14
Sep
2020
The Witch

The Witch

Banished from their New England community, Thomasin (Anya Taylor-Joy) and her religiously devout family build a farm for themselves in the wilderness. However, with crops failing and sudden disappearance of youngest child Samuel, all of them become increasingly consumed by superstition and paranoia. What, if anything, is watching them from the ominous woods beyond?

as each of its characters arrestingly unravel, you will come to remember The Witch by more than just its name with two VV’s.

From the opening wailing, screeches of Mark Korven’s score, the trees whose lime colour stains every frame, are a force to be reckoned with. In a clearing surrounded by woodland, you can sense this is infertile land and yet the way film that frames it is quite the opposite. 

Shot in a natural/candlelight atmosphere you will be able to feel the cold seeping into the jaded optimism of director Robert Eggers’s settlers.
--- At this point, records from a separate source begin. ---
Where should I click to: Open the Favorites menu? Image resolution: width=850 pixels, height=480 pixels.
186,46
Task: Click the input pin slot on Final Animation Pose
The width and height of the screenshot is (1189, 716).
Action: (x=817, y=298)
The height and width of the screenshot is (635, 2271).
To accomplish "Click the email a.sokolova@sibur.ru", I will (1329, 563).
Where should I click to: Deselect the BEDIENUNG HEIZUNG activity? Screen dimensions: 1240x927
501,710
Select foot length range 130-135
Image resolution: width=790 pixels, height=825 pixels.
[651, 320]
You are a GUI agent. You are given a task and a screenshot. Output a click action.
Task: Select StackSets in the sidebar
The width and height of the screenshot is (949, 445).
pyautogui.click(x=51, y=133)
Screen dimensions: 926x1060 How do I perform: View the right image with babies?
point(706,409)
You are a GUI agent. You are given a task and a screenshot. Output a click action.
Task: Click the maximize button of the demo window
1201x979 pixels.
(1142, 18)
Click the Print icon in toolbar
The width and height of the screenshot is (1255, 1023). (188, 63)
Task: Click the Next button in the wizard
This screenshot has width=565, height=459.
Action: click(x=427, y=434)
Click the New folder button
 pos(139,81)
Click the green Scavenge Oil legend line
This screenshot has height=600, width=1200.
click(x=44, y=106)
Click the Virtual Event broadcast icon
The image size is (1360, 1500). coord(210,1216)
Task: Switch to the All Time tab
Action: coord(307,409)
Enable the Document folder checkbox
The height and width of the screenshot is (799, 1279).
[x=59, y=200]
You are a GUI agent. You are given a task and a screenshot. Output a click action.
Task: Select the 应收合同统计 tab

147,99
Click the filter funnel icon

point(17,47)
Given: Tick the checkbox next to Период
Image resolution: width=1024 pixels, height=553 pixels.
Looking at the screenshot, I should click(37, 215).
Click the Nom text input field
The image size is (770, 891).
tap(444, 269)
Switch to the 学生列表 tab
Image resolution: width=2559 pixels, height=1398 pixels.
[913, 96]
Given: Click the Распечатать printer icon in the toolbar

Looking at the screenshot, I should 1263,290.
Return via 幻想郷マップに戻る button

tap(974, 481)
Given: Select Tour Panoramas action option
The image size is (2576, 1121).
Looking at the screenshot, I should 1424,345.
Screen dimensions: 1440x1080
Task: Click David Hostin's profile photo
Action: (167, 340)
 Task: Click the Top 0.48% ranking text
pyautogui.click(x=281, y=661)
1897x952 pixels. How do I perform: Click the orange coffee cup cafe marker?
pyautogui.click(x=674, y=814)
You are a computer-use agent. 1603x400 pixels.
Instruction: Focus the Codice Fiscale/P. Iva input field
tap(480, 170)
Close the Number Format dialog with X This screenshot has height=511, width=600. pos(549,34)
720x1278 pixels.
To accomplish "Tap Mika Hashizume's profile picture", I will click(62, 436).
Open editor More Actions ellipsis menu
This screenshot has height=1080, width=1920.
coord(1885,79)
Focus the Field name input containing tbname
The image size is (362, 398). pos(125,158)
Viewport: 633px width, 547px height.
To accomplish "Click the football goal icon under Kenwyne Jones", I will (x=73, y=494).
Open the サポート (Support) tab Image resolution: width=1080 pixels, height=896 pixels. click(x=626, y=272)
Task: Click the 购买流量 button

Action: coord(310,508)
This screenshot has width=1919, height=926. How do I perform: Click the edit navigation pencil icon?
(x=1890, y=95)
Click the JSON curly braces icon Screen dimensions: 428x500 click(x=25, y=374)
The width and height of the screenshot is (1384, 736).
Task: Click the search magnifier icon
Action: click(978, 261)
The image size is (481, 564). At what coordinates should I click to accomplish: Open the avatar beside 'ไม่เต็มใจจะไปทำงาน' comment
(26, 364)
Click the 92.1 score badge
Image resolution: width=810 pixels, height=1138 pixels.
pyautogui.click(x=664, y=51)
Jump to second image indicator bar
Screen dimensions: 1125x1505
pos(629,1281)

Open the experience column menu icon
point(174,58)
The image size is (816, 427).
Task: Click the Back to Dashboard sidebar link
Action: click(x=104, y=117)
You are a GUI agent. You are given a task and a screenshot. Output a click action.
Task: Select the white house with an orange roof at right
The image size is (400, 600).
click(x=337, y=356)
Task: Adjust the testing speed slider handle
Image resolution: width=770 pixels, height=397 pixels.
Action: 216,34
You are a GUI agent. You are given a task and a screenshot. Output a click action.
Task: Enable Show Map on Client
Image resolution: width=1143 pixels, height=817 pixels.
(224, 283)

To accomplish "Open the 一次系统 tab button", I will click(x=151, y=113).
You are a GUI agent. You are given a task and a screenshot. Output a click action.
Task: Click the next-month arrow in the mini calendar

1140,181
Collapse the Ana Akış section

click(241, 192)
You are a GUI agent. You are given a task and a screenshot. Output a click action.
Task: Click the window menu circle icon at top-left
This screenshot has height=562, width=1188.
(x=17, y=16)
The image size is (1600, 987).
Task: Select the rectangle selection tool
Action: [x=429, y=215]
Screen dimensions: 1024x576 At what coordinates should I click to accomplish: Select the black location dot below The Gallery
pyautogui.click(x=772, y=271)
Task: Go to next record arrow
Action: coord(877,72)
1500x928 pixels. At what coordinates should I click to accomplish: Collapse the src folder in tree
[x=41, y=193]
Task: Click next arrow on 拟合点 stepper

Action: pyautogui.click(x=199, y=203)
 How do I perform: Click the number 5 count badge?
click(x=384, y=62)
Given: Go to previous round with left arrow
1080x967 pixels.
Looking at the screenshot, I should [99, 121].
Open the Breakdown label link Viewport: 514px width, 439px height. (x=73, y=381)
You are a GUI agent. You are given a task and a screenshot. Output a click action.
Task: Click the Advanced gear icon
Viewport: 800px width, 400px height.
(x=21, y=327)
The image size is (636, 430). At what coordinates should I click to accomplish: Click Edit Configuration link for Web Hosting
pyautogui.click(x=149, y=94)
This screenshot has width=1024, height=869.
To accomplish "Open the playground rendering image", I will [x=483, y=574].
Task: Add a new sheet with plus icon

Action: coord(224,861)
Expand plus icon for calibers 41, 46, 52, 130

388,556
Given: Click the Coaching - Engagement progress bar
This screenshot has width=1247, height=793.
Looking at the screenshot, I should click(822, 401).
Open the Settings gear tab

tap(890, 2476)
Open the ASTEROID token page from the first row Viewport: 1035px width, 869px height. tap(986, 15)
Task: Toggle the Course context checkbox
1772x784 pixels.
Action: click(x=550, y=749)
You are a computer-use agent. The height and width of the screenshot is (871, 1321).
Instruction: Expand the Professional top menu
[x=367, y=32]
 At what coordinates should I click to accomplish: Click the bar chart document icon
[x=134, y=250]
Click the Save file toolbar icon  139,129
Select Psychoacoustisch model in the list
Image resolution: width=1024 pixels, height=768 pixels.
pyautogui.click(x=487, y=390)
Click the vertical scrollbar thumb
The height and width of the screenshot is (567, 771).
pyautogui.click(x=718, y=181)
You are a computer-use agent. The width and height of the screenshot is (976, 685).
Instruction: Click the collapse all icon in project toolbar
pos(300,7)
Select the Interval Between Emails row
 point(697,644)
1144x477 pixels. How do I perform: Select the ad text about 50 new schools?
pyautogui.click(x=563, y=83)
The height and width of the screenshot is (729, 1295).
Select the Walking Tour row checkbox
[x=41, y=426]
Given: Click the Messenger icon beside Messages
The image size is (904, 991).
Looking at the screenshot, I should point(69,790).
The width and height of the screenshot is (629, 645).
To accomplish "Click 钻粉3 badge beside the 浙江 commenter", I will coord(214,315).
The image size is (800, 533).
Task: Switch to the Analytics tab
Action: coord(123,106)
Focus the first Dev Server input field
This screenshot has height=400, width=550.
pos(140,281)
Sporting convincing English accents carefully constructed in Chaucerian couplets, this is a psychological horror movie which is deliciously set to brim over. Spiritually linked, maybe because of Ralph Ineson’s Leeds accent, Robert Eggers’s latest sits between Ben Wheatley’s A Field In England and Arthur Miller’s still-resonant The Crucible. With the ever-excellent Kate Dickie leading the communal descent into acrimony and suspicion, it is actually the sniping, childlike assertions of her twins, Marcy and Lucas, who pile the heaviest of suspicions upon elder sister Thomasin (as played by Anya Taylor-Joy).

With the film now increasingly shot from her point of view, it has to be said that Taylor-Joy plays the put-upon daughter with a well-placed, rising sense of injustice. Parrying the pious accusations around her, like Florence Pugh in Ari Astor’s Midsommar, the film script slowly hints at a realisation that is determined to be felt. 

What graphic horrors there are in the film, are bestial and baroque in their composition. In keeping with a film where nearly every frame is a painting, the twisted landscape ensnares all of those who would make it home as if blithe to its twisted and bent branches, that somehow suggest a demonic storm had already passed through this way.

So, just kissing over the 93-minute mark, Robert Eggers’s debut is as transfixing an introduction as you could ever ask for. Whereas you could assert that The Witch clearly points to the similarly isolated madness that The Lighthouse explores, this start like his latest offering, stand apart from The Conjuring‘s and torture porn offerings of Eli Roth and others. 

So, make your way into the woods today. There’s a damp, sodden tapestry waiting to pull you in, and as each of its characters arrestingly unravel, you will come to remember The Witch by more than just its name with two VV’s.